# Work instructions
Every line containing "each" should be identified and copied from the data below.

# Study material
_ _ _
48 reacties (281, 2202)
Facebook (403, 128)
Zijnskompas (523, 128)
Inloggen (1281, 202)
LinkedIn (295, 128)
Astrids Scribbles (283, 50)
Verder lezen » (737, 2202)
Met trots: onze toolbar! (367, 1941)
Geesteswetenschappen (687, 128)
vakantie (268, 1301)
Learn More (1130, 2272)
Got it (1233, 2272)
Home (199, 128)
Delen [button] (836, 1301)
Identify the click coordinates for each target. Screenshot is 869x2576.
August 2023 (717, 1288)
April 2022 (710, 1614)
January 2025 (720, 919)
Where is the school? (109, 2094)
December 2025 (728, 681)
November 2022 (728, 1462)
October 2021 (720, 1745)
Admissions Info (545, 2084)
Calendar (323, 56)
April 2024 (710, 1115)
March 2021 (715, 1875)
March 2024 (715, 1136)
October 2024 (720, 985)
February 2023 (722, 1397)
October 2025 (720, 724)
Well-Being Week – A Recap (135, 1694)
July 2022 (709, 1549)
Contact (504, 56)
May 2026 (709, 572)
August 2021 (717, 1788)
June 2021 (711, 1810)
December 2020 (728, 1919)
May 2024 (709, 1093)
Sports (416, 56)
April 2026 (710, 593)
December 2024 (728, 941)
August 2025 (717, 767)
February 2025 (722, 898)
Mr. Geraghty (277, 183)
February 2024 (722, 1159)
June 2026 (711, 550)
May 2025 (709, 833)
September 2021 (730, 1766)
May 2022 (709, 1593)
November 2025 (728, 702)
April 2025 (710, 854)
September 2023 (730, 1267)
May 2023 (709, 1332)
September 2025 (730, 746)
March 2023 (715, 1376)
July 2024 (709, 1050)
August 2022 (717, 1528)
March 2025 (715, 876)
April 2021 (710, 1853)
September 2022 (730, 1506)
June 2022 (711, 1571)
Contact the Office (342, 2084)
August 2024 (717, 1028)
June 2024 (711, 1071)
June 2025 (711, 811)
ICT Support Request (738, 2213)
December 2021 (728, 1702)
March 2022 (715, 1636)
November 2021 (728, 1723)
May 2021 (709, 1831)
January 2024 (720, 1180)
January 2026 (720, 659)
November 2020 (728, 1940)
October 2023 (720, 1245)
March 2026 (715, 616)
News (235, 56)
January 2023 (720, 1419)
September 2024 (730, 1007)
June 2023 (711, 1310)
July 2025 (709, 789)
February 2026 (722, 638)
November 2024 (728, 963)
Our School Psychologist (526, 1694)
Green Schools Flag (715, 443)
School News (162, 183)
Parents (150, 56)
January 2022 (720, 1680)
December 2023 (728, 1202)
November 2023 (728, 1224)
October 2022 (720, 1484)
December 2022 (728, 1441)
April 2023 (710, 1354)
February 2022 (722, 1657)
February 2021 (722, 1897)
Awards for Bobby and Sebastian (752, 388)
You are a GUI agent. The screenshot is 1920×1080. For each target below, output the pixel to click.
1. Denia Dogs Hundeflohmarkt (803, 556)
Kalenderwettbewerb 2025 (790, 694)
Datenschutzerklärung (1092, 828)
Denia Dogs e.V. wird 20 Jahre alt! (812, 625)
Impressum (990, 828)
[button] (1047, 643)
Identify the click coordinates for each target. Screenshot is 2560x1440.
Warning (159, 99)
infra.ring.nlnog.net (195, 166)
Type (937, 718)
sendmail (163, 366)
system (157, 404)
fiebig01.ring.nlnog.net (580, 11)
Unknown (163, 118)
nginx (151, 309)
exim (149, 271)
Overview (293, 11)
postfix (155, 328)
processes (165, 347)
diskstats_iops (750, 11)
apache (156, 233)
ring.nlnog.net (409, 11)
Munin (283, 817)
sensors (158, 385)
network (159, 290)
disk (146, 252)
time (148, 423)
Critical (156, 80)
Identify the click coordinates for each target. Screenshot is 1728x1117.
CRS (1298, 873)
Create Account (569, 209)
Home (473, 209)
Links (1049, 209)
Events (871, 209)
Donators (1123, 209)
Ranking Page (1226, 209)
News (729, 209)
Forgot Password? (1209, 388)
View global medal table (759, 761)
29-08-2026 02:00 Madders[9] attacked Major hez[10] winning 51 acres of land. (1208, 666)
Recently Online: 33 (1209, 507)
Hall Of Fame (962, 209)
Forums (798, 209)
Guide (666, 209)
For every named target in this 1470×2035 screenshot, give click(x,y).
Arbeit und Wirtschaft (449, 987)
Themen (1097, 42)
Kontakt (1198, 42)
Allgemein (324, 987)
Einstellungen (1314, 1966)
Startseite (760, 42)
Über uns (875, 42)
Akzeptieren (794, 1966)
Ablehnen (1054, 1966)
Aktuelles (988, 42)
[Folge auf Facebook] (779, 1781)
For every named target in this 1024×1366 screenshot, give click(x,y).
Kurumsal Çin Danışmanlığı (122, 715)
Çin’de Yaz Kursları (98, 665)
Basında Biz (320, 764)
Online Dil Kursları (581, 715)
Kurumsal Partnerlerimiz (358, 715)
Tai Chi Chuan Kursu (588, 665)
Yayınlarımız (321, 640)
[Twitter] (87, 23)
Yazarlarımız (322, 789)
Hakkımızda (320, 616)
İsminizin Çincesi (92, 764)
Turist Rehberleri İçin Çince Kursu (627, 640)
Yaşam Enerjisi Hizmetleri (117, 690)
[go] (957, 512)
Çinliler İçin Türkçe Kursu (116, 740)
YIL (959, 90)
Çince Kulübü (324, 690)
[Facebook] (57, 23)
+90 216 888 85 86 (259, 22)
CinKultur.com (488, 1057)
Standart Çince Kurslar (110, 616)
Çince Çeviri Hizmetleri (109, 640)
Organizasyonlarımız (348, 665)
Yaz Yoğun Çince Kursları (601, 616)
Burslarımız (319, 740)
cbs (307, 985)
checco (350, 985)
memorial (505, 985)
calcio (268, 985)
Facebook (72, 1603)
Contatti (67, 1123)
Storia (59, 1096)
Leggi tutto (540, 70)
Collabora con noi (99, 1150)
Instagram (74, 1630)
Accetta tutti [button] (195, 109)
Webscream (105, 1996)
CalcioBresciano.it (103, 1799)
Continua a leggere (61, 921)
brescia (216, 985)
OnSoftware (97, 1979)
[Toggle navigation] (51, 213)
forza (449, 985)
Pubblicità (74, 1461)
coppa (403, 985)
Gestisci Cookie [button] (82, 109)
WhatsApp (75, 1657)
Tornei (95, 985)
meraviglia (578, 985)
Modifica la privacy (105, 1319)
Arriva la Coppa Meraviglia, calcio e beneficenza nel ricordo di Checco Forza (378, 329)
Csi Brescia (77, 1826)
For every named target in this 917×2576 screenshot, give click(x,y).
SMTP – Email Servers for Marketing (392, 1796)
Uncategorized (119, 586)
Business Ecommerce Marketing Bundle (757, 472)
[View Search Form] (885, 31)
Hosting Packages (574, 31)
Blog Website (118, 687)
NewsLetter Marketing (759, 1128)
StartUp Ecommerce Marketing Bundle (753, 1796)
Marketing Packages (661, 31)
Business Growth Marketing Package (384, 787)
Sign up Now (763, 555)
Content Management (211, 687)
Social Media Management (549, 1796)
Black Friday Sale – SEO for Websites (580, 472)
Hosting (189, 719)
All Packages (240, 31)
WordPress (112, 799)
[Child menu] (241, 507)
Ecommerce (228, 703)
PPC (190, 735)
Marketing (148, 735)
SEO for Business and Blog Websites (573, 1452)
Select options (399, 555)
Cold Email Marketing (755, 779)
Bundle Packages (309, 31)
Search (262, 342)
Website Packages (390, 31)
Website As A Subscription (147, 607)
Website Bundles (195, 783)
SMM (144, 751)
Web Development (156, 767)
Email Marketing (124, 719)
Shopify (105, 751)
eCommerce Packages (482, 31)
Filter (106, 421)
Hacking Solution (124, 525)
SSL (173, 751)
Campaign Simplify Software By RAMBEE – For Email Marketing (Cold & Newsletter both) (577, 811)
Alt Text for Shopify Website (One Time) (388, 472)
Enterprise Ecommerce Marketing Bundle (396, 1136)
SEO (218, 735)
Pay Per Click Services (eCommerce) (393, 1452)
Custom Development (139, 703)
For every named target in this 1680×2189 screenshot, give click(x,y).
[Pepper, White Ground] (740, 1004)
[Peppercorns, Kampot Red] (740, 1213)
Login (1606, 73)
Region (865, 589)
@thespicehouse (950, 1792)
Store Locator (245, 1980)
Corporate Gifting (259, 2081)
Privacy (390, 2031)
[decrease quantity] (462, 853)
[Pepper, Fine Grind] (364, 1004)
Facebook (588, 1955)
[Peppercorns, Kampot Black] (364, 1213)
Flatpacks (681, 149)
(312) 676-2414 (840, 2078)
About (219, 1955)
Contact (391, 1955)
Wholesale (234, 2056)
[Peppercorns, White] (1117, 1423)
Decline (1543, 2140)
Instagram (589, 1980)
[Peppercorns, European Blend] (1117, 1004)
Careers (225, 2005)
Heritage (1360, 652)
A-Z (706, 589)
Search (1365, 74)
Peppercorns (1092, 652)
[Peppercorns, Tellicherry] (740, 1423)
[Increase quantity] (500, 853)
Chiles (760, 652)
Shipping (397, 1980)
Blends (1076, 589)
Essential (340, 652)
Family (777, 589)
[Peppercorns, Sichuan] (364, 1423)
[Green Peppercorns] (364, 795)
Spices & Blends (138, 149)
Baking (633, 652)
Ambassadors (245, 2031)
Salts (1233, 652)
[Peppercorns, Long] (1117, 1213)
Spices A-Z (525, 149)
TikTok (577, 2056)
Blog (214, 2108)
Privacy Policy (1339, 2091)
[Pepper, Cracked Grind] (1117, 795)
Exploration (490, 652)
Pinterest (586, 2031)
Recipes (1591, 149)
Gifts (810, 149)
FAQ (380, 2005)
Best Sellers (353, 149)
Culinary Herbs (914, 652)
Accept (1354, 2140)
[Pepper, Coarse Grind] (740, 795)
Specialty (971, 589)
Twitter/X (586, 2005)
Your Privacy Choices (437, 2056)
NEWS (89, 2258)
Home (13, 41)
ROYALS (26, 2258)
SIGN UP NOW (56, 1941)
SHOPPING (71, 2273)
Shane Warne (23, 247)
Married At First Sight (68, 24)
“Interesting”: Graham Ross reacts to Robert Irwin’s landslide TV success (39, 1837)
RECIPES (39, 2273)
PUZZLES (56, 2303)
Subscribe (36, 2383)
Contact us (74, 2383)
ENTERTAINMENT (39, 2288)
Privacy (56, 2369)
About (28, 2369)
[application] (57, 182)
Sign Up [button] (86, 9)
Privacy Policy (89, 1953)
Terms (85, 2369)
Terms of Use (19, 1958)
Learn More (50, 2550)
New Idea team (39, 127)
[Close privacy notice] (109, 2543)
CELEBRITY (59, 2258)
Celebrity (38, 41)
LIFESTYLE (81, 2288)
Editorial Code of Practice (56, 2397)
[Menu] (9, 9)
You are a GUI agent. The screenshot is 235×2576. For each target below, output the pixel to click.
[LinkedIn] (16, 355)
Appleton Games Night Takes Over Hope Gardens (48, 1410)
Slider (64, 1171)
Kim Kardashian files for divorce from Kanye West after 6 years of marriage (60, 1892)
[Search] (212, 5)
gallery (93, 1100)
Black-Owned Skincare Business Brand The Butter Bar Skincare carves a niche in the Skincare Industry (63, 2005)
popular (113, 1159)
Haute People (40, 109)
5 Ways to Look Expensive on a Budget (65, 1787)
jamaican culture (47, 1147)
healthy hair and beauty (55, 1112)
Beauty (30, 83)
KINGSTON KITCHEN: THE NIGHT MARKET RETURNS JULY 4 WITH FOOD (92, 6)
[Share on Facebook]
_ _ _
# Result below
Identify the click coordinates for each target. Screenshot is 869x2576.
You are a GUI agent. The screenshot is 1920×1080. For each target below, output the pixel to click.
Identify the click coordinates for each target. Screenshot is 2560x1440.
Identify the click coordinates for each target. Screenshot is 1728x1117.
You are a GUI agent. The screenshot is 235×2576. For each target below, output the pixel to click.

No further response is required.